The working life: Cubiclephobia

In my first job after college, after I went through my initial training in Houston, where we worked from 8:00 - 4:30, had 13 (I think) - maybe 11 - more than anyone gets now - federal holidays, paid not one red cent for our benefits, and got a turkey at Christmas, I had my own office.

I had an office with a window and a secretary I shared with a co-worker. The secretary was not that great - it meant writing letters and presentations by hand and then having her type them, then making the edits, etc, etc. A big fat waste of time. I prefer having my own computer. I'd rather not have a secretary.

But I liked having an office.

When I was in the Peace Corps, I had an office. I shared it with my counterpart. I had to take my own toilet paper to work, but I had an office.

My next corporate job after the Peace Corps, I had an office. No window, but an office.

Then my next job - office with window. For years, until my spineless boss let another department take our office space and kick all eight of us to cubicles in a windowless converted warehouse in an area that saw frequent armed carjackings at stoplights.

Now I am employed again. And glad to have the job. Please make no mistake - I am grateful to be employed. There are many people looking. I am glad to have any job at all.


I am in a cubicle.

And I hate it.

I am in a cubicle right across from another employee. We watch each other all day. I know that she takes a break every hour at 42 minutes past the hour. She does whatever, then returns and applies hand lotion. After lunch, late afternoon, she takes off her spike heels and twirls her one bare foot while the other rests on the ground. She has a snack - usually a banana - at 3:00. She has two cups of coffee in the morning and switches to caffeine-free tea in the afternoon.

I know all this.

I don't want to know all this and even more, I do not want her to know what I do during the day, which is get my work done. I get my work done, but sometimes I check my personal email. Sometimes I want to eat a spoonful of peanut butter (from my emergency peanut butter that I keep in my bottom drawer). Sometimes I want to check my teeth for stuff that has gotten stuck there.
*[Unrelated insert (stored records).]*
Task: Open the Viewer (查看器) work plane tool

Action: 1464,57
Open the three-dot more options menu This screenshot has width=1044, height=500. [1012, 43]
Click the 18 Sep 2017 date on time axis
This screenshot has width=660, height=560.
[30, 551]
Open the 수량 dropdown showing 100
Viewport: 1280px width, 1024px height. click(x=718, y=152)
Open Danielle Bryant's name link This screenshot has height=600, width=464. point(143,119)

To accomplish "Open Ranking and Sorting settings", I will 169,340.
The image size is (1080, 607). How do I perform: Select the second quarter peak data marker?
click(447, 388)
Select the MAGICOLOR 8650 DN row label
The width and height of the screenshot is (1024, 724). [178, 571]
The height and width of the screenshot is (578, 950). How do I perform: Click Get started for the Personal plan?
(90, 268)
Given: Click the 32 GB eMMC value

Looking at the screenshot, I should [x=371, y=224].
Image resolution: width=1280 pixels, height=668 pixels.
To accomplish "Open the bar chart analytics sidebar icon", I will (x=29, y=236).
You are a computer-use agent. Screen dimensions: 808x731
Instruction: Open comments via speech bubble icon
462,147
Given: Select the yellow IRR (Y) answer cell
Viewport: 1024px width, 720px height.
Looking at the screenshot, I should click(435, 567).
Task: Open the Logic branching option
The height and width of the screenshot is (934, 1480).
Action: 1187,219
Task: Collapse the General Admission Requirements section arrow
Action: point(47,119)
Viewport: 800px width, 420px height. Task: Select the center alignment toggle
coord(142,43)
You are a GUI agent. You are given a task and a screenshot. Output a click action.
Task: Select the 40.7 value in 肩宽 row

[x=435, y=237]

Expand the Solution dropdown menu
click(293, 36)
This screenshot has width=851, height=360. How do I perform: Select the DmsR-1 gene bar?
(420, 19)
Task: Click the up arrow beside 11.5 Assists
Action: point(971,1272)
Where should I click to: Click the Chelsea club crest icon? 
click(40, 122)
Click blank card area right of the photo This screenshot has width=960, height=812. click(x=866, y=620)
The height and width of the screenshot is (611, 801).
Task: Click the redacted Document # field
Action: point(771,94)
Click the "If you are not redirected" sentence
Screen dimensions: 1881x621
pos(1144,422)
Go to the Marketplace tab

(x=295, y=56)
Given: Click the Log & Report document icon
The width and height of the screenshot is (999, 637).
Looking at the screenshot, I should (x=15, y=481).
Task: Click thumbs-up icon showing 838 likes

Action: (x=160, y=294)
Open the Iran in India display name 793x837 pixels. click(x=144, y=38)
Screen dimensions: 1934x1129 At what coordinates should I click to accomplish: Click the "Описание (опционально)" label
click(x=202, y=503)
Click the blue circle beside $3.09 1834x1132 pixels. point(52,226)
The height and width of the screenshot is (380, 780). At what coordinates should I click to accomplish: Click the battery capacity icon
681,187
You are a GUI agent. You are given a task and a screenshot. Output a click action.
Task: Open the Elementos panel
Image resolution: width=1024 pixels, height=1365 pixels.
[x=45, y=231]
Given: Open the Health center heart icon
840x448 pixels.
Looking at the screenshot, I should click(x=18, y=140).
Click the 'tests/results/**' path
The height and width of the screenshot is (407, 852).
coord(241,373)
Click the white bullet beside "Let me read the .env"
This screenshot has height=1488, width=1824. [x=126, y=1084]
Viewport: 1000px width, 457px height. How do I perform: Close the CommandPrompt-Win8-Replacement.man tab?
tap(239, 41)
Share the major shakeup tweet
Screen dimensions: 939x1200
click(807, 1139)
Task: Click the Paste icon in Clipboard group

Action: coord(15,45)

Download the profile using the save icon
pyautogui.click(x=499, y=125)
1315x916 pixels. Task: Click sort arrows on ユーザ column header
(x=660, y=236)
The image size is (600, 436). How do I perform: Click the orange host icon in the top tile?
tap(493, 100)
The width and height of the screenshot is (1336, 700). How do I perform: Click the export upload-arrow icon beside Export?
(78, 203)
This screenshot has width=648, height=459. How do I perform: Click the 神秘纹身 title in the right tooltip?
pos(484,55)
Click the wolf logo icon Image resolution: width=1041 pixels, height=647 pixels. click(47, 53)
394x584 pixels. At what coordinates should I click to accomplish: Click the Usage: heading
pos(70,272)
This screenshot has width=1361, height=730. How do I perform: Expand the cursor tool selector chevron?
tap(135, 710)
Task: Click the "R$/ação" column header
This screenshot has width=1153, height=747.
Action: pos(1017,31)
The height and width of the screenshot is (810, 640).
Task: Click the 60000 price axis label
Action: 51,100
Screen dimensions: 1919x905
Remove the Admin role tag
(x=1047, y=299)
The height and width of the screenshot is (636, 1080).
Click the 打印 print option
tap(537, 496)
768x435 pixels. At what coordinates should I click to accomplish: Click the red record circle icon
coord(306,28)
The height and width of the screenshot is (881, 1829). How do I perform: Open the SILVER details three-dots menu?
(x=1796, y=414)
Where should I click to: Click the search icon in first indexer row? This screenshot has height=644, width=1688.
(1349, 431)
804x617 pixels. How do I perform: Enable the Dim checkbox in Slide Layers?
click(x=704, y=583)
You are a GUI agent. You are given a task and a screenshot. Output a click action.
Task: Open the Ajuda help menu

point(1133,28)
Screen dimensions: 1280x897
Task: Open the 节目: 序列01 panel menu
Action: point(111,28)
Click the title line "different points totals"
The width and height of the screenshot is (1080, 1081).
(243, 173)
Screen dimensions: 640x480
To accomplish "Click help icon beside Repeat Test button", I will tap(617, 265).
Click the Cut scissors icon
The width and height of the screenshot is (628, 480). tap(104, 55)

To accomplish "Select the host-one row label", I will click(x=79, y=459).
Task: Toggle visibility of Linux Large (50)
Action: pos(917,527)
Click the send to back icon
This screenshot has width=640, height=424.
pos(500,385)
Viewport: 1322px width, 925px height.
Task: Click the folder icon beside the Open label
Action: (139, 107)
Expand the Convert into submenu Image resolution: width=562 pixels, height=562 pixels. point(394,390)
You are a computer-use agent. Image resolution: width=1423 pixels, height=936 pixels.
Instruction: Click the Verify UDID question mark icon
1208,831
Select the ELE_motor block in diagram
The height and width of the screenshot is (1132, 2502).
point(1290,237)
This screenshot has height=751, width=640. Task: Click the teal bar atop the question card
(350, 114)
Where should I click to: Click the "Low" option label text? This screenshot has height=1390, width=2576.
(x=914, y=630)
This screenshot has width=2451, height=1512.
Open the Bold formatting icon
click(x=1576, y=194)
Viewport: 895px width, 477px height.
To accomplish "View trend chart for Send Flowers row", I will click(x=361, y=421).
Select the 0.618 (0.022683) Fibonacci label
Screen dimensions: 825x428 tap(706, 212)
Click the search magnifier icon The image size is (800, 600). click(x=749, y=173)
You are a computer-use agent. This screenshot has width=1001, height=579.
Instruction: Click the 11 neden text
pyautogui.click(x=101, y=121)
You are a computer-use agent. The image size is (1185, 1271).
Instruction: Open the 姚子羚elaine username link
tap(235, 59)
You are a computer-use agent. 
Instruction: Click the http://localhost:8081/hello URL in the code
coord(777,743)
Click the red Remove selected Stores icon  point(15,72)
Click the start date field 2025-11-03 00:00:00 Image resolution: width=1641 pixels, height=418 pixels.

Sometimes I want to comb my hair.

I want to do all these things without being observed.

I want an office. I want privacy. I want to be able to call my doctor without having someone hear me. I want to be able to eat without bothering anyone. I don't want to hear anyone else eat.

It's not going to happen. Where I work, you don't even get caller ID on your phone unless you're above a certain level.

I have sunk. I am a peon. A peon in a cubicle.

1 comment:

webb said...

cubes suck. no easy way to say it. they just do. and, sadly, they are definitely the way of the future.

a friend of mine works for a huge corporation where only the corporate vp's have offices and theirs are all glass. (they are on the inside, leaving the windows to the "cube farm", but they do have doors that close.)

just one more way they are turning us into robots. i feel your pain.